While some fans of school in Lexington may be ready to relegate their football program back to its dusty spot on the shelf, already having morphed into basketball mode, followers of the University of Louisville are preparing for one of the most symbolic football games in school history.
UofL and Notre Dame will meet for the first time ever in football Saturday at South Bend, ushering in a significant new rivalry. The iconic symbol of collegiate athletic programs in America, Notre Dame is the team every other team in America wants to play.
Saturday’s game will be another reaffirmation of the school’s commitment to compete at the highest levels in all sports. While basketball will always be a prestige program, Rick Pitino’s teams must share top billing with Bobby Petrino’s football program. UofL has been investing heavily in both programs for quite a while.
That’s as it should be because college football is among America’s most popular sports, falling only behind the National Football League and Major League Baseball in overall popularity, according to a 2014 Harris Poll. Auto racing is fourth, the National Basketball Association fifth, and the National Hockey League is sixth.
College basketball is seventh, believe it or not, only slightly ahead of tennis, boxing, swimming and golf. The poll results aren’t broken down by geography but suffice it to say, college basketball would obviously score much higher in Kentucky. Even in Louisville, which is consistently among the top TV markets for NCAA basketball.
Tom Jurich is ahead of the curve, having made the UofL football program one of his top priorities after his arrival. He has already engineered one major stadium expansion and he’s considering still another. Jurich was working for a date with Notre Dame long before the Atlantic Coast Conference was considered a possibility. He was able to leverage UofL’s football and basketball success into ACC membership, paving the way for this historic game.
Meanwhile over in Lexington, the University of Kentucky is finally renovating Commonwealth Stadium to accommodate more luxury suites (even though it is losing 6,000 seats) and investing in Mark Stoops to make football competitive.
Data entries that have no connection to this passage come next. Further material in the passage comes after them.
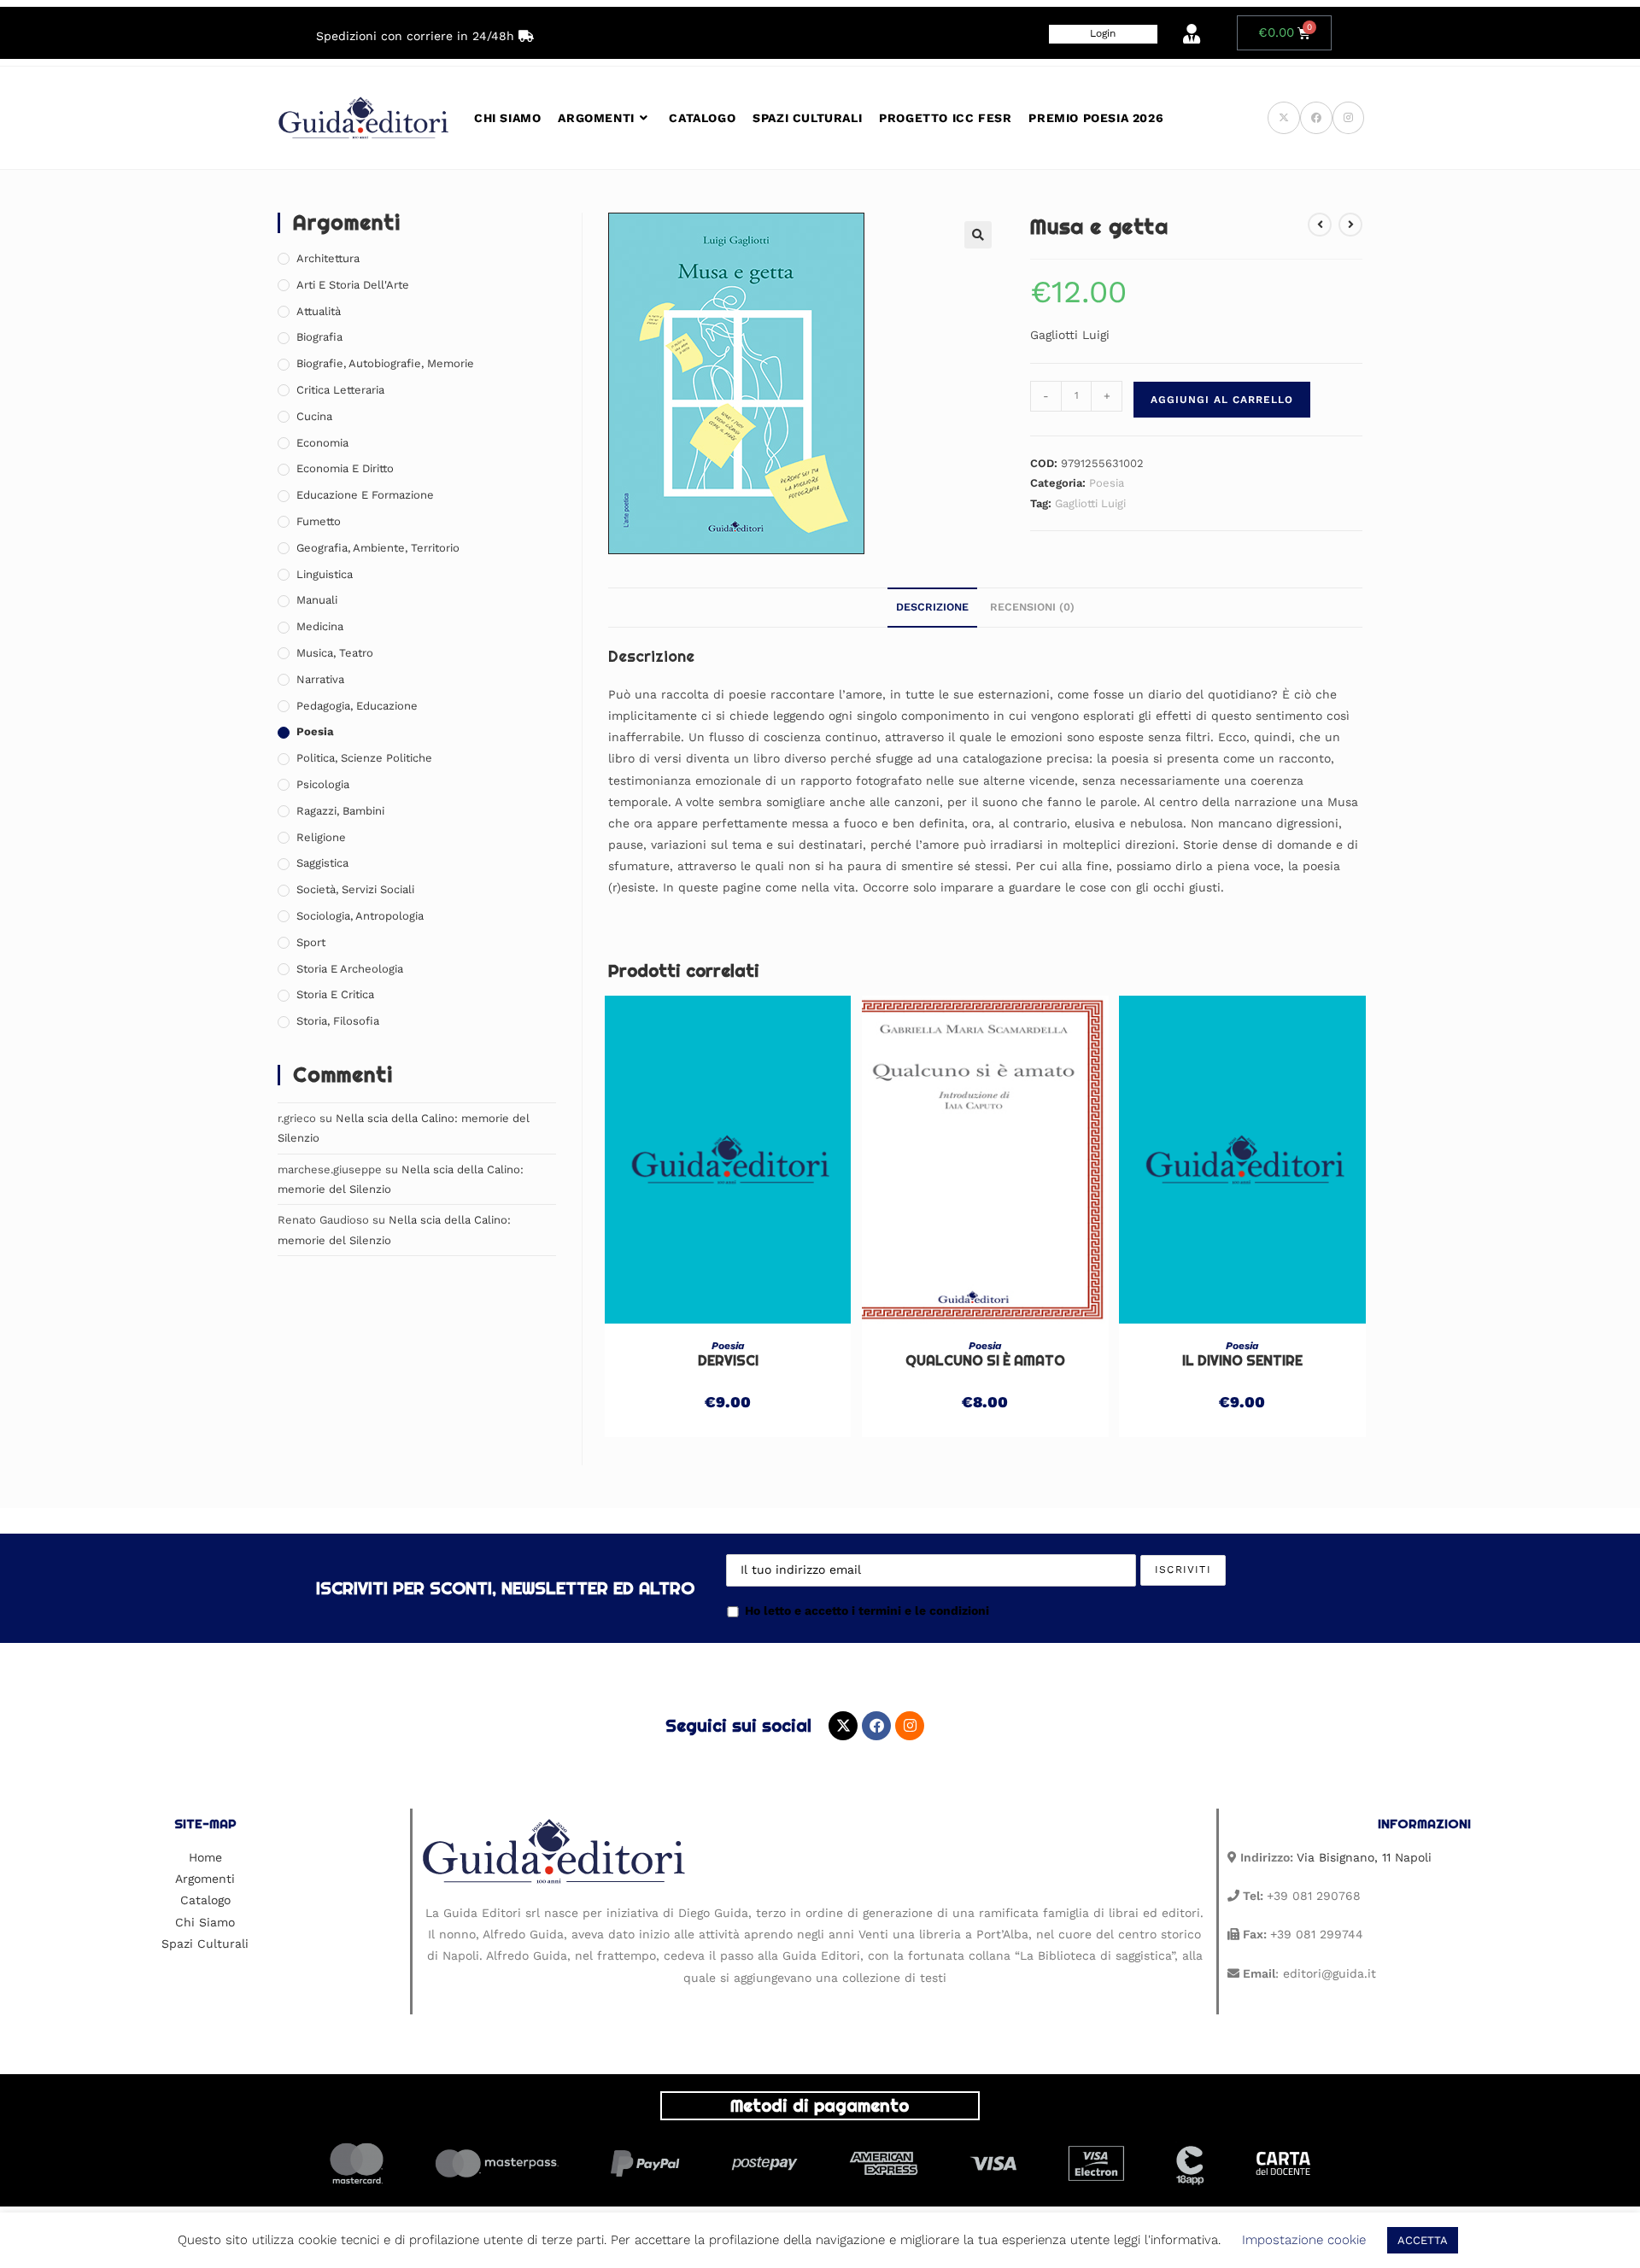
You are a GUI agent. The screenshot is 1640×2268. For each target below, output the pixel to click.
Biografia (319, 336)
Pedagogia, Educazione (357, 705)
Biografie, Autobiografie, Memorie (385, 363)
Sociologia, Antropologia (360, 915)
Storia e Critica (335, 994)
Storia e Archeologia (349, 968)
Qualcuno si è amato (985, 1361)
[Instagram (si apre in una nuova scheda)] (1348, 118)
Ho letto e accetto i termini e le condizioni (867, 1610)
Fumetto (318, 521)
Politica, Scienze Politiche (364, 757)
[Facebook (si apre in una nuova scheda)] (1316, 118)
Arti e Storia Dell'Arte (352, 284)
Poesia (1106, 482)
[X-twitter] (843, 1725)
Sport (310, 942)
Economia (322, 442)
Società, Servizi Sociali (355, 889)
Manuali (316, 599)
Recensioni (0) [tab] (1032, 606)
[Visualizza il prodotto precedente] (1320, 225)
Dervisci (728, 1361)
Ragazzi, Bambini (340, 810)
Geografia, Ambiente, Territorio (378, 547)
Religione (321, 837)
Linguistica (324, 574)
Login (1103, 33)
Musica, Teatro (334, 652)
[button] (978, 234)
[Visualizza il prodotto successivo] (1350, 225)
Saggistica (322, 862)
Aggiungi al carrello (1222, 400)
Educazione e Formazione (365, 494)
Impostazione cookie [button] (1304, 2240)
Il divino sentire (1242, 1361)
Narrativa (320, 679)
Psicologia (322, 784)
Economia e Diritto (345, 468)
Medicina (319, 626)
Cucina (314, 416)
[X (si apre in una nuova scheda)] (1284, 118)
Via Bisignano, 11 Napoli (1364, 1857)
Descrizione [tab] (932, 606)
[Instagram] (909, 1725)
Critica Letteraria (340, 389)
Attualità (318, 311)
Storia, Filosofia (337, 1020)
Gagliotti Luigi (1090, 503)
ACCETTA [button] (1422, 2240)
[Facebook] (876, 1725)
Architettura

No doubt Kentucky fans will quickly jump aboard the band wagon if and when he does. Meanwhile, UK will remain a basketball school in a conference in which football will always be king.
Curiously, Kentucky and Notre Dame have never played in football, despite having played 62 basketball games since 1929. Whether UK administrators weren’t able to use their basketball leverage to get on Notre Dame’s schedule, UK couldn’t envision such a game, or the Irish simply weren’t interested may never be known. But it probably says something about Kentucky’s over-the-top obsession with basketball.